A three-phase pipeline called "Selective Left-Shift" significantly improves Small Language Models' performance on low-resource programming languages by generating verified synthetic training data and applying execution-grounded reinforcement learning. This method achieves state-of-the-art results with reduced data and cost.

Large Language Models excel at code generation for popular languages like Python, but their performance drops sharply for Low-Resource Programming Languages (LRPLs) such as Julia. Small Language Models (SLMs) face a challenge in this domain due to data scarcity for supervised fine-tuning, high inference costs, and limited benefits from reinforcement learning alone. Researchers have introduced a three-phase pipeline, "Selective Left-Shift," to address these issues by separating syntax acquisition from algorithmic reasoning. The first phase involves "left-shifting" inference-time computation to an offline data synthesis engine. This engine generates verified training examples by iteratively using compiler and test feedback. In the second phase, an SLM is fine-tuned on this synthetic, verified data to establish strong syntactic priors. Finally, the third phase applies Reinforcement Learning with Verifiable Reward (RLVR), which is grounded by language-agnostic Input/Output tests. The strong syntactic prior from the SFT phase helps constrain exploration, preventing syntax errors. This pipeline, applied to Qwen3-8B, achieved significant improvements in pass@1 scores on MultiPL-E and Agnostics LiveCodeBench for Julia, outperforming state-of-the-art results with substantially less data and cost. The method also generalized effectively to Ballerina, a language with minimal pretraining representation.

Why it matters

This pipeline offers a cost-effective and data-efficient way to improve code generation capabilities for less common programming languages, expanding the utility of SLMs and enabling broader automation in software development.

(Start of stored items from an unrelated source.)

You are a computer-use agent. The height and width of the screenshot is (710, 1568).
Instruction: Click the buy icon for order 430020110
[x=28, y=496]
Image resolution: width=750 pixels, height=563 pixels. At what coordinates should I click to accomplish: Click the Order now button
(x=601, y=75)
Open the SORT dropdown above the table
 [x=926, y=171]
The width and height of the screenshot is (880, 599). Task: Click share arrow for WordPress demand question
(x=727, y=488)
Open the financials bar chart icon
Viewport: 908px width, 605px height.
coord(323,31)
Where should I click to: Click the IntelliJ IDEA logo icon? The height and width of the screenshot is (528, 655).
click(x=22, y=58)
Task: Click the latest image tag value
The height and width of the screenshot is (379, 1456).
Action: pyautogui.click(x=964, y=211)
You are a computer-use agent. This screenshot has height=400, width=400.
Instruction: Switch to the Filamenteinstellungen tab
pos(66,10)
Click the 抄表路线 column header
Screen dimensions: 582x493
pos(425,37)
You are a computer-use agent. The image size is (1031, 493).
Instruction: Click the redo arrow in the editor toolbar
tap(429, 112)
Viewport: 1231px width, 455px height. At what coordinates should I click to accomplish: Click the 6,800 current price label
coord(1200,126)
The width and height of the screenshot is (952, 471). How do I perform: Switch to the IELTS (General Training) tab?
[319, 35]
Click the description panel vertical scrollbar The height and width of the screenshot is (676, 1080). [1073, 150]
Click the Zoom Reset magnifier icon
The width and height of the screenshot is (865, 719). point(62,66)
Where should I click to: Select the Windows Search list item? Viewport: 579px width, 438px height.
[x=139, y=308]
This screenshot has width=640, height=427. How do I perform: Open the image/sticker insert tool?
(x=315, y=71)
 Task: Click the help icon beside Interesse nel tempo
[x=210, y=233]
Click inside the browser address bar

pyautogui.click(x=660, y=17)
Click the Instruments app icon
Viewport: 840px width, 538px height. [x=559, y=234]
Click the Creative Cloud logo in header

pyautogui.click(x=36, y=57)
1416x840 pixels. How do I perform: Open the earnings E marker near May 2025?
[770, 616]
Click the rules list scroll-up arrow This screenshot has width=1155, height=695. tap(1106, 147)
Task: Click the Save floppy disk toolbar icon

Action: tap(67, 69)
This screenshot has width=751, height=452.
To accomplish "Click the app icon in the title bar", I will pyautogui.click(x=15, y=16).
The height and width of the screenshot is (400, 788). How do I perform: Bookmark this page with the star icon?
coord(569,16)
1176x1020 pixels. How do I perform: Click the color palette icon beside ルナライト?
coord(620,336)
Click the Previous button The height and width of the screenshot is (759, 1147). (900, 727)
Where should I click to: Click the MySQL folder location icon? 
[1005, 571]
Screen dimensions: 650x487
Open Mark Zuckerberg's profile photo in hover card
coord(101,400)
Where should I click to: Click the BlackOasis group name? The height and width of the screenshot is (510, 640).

How to implement this in your domain

  1. 1Evaluate the "Selective Left-Shift" pipeline for improving code generation in specific low-resource programming languages relevant to your projects.
  2. 2Implement an offline data synthesis engine to generate verified training examples using compiler and test feedback.
  3. 3Fine-tune existing Small Language Models (SLMs) on synthetically generated data to embed strong syntactic priors.
  4. 4Integrate Reinforcement Learning with Verifiable Reward (RLVR) using language-agnostic I/O tests to refine code generation.
  5. 5Explore applying this methodology to internal DSLs or proprietary languages to enhance developer tooling.

Who benefits

Software DevelopmentIT ServicesFinTechAutomotiveResearch & Development

Key takeaways

  • A new pipeline improves code generation for low-resource programming languages using SLMs.
  • It uses an offline engine to synthesize verified training data from compiler and test feedback.
  • The method combines supervised fine-tuning with execution-grounded reinforcement learning.
  • Significant performance gains are achieved with reduced data and computational cost.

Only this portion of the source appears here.